My Mother is the most determined and strong willed person I have ever known; not the smartest, but the most determined and strong willed. I mean that if she tells you to put a round peg into a square hole and you can’t make it fit, she’ll knock you out of the way, grab a hammer and say to the peg, “Bless Patty, peg you’re going in there and I mean now!! Hold that peg still, Boy, and stop whining about your hand or I’ll use this hammer on your hard head! You watch this and learn!!”
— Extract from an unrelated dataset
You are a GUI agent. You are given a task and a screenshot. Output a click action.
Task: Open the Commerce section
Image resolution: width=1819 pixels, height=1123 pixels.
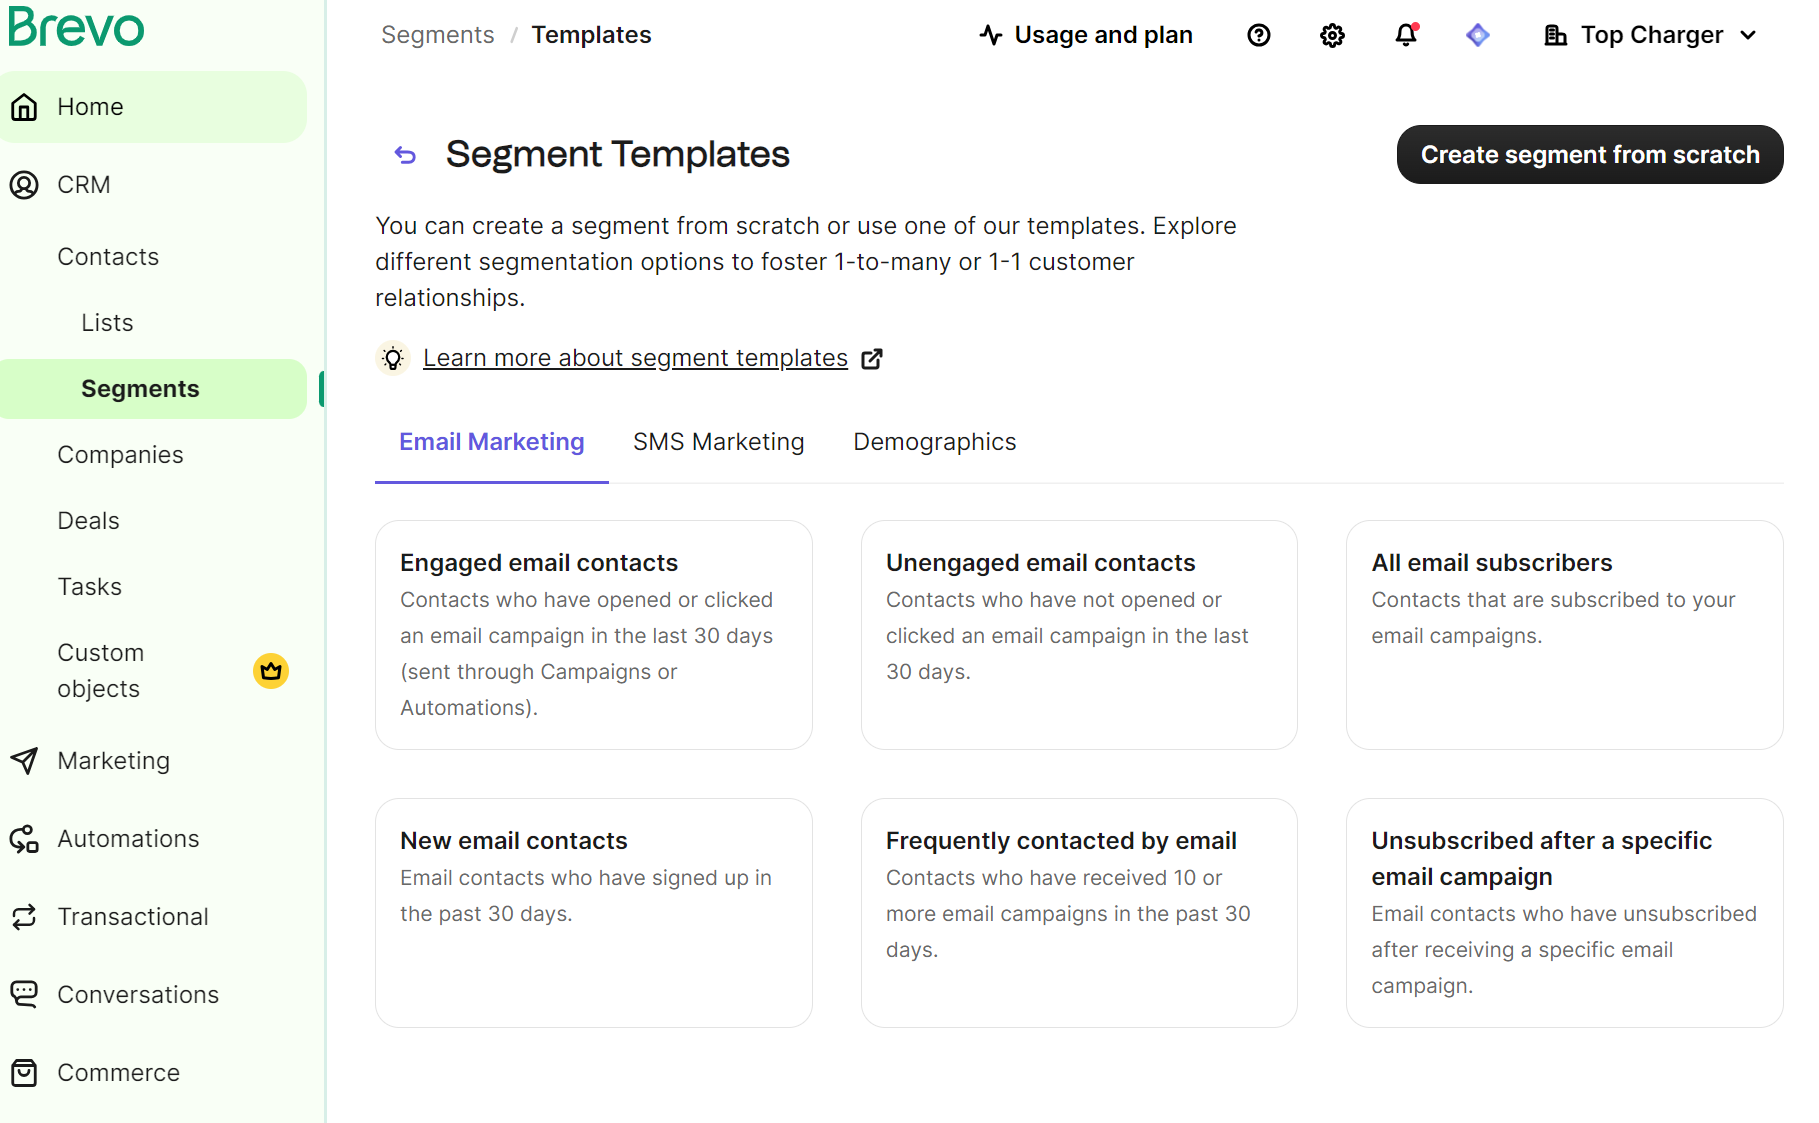click(x=118, y=1072)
Funny thing is, the peg seems to always go in and is seemingly none the worse for the manner in which it was persuaded to so do. Therefore, I have come to the conclusion that determination coupled with a strong will is a much greater asset than smarts alone. Smarts, unless coupled with determination and will, are of little use.
It is a good thing Momma taught me by example from birth, for my will and determination was sorely tested this past deer season. I lost 38 pounds over two months while trying to win a bet as to who could lose the most weight. If I won I got my deer stand back from the Preacher. Some people will do anything to hold on to a honey hole and the Preacher sabotaged my efforts early on by his involvement in a banana nut bread conspiracy (I confessed to him that I had a weakness for it and he had his wife make me three of them). After being called down on this conspiracy, he feigned innocence and magnanimously extended our bet from Christmas until January 15, but events conspired against me again.
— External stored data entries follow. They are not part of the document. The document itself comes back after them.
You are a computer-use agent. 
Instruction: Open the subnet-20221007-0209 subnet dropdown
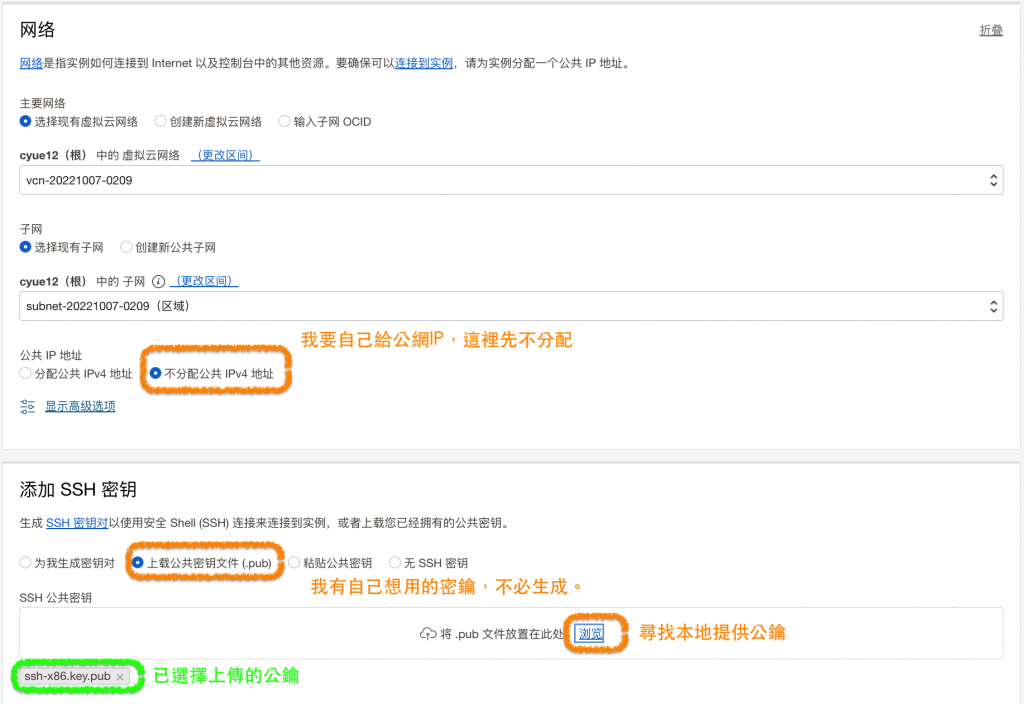(x=510, y=306)
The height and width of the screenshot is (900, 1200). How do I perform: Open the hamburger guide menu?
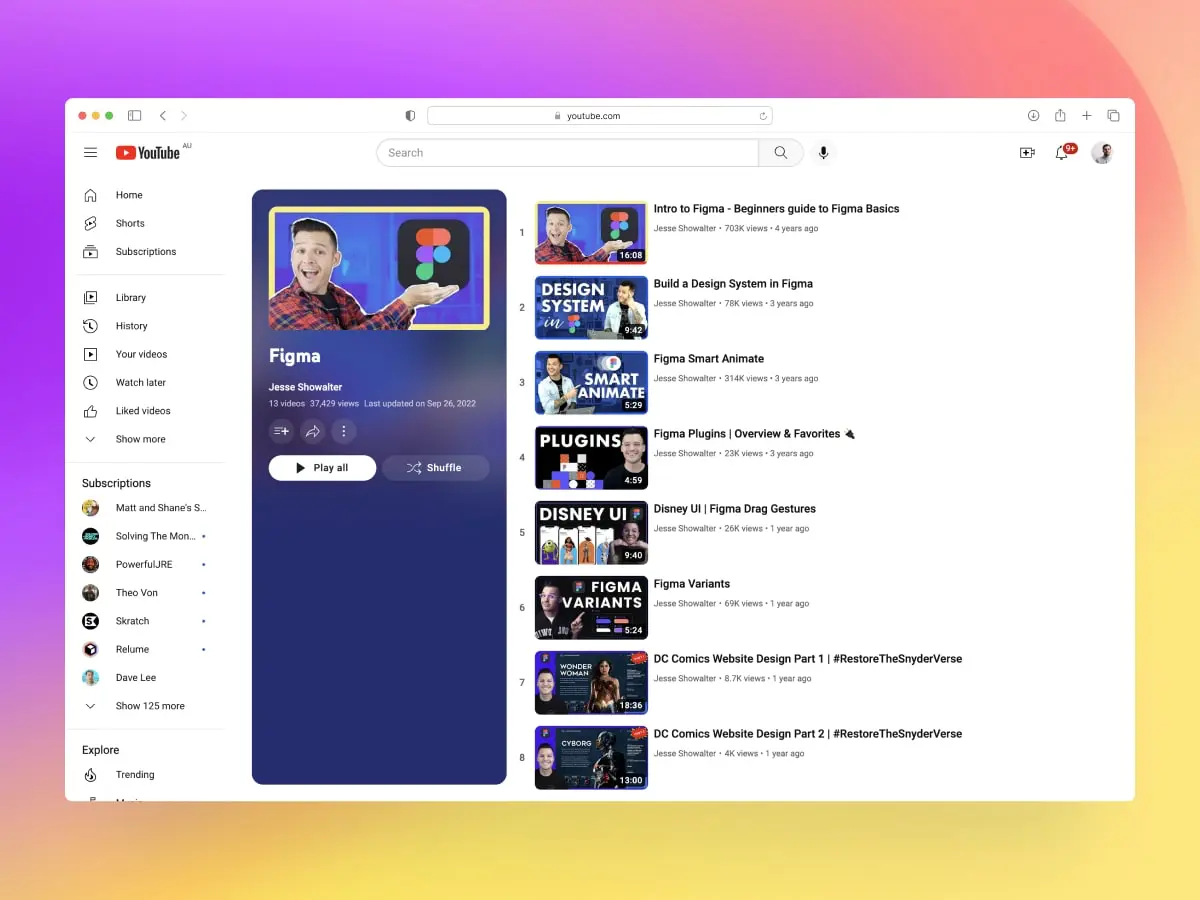[x=91, y=153]
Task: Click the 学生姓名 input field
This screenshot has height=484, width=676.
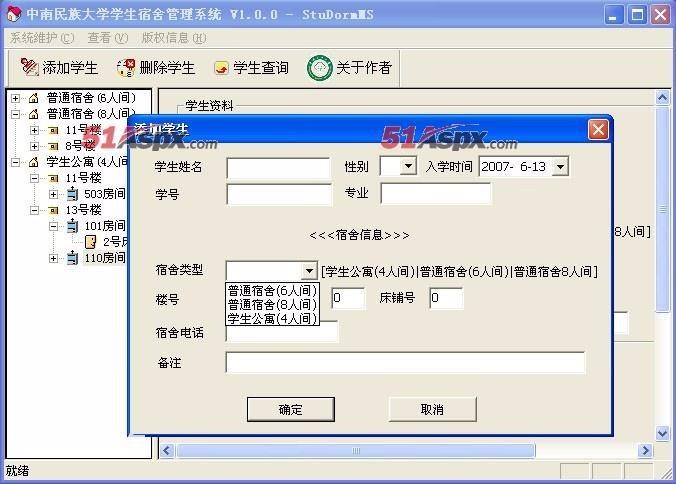Action: 279,168
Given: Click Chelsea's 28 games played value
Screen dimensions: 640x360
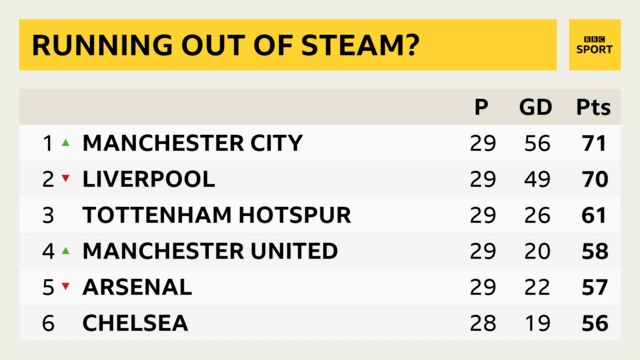Looking at the screenshot, I should click(483, 323).
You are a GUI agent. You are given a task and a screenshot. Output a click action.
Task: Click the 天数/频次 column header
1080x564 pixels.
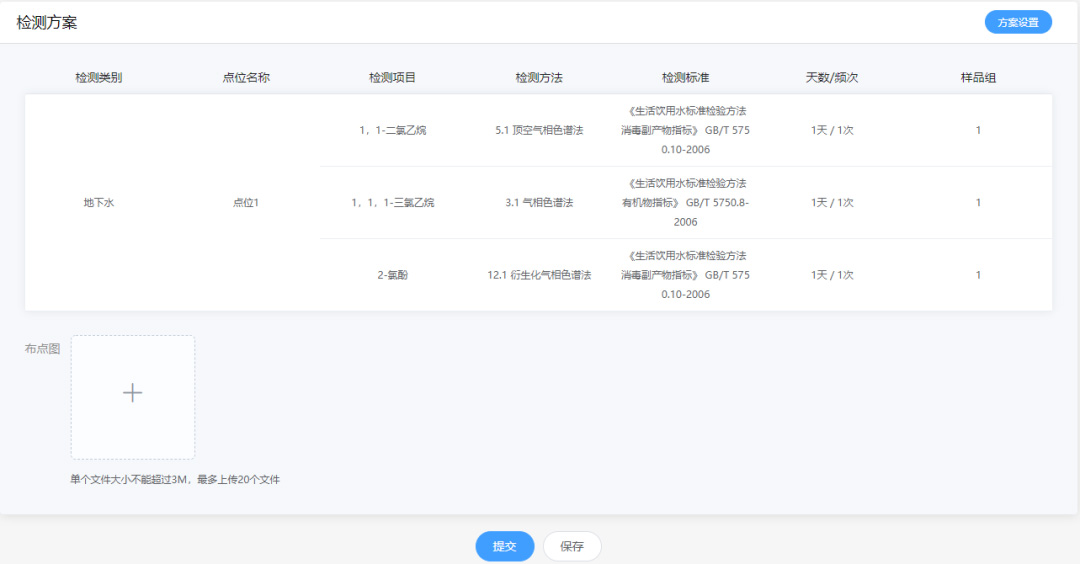(x=832, y=78)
I told you before that the Preacher had the Lord on his side. This time it was my Momma’s cooking that stopped my weight loss dead in its tracks. I stopped by her house and there sat a partially eaten hoecake of cornbread and I broke off a piece. Oh mercy was it ever good! I ate the whole thing.
The next day, I stopped by her home again and she started force-feeding me the fruitcake she baked last year and aged in the fridge. I am the only one of her young’uns that likes it. Fine by me, for Momma’s fruitcake is one of the best things this side of heaven. Of course, I had to tell her the truth and tell her how good it all was and since she doesn’t have much to do these days, this little bit of bragging on her was all it took to get her fired up and off to town for another hundred pounds of sugar and a barrel of flour. Within minutes of her return she had two mixers running and the oven hot. “Here, darling; try some of these rum Danish wedding cookies Momma baked just for you, and here, while we are waiting on the dried peach cookies to come out of the oven, try some of these sausage balls you love so well.”
“You win, Preacher! I quit”, I said to myself.
“Pass the sausage balls and, yes ma’am, you can pour me another glass of cold milk! Is that the oven timer I hear dinging?”
Wedding cookies, sausage balls, fruitcake, and hot peach cookies; if you have to lose a bet this is the way to do it.
Note: I am glad my ‘Preacher’, Reverend Curtis Mears, is a good sport. He and his wife, Bonnie, are trusted friends. He is also a fine Teacher and dedicated Preacher of the Gospel of Jesus Christ.
P.S. Just after I finished the article above and was beginning to feel charitable toward the Preacher, my doorbell rang. It was him, grinning like a mule eating briers and offering a basketful of fruitcake cookies. He asked if he could borrow my gun again, saying, “I feel lucky.”
It’s hard to say ‘Jackleg’ with your mouth full of fruitcake cookies.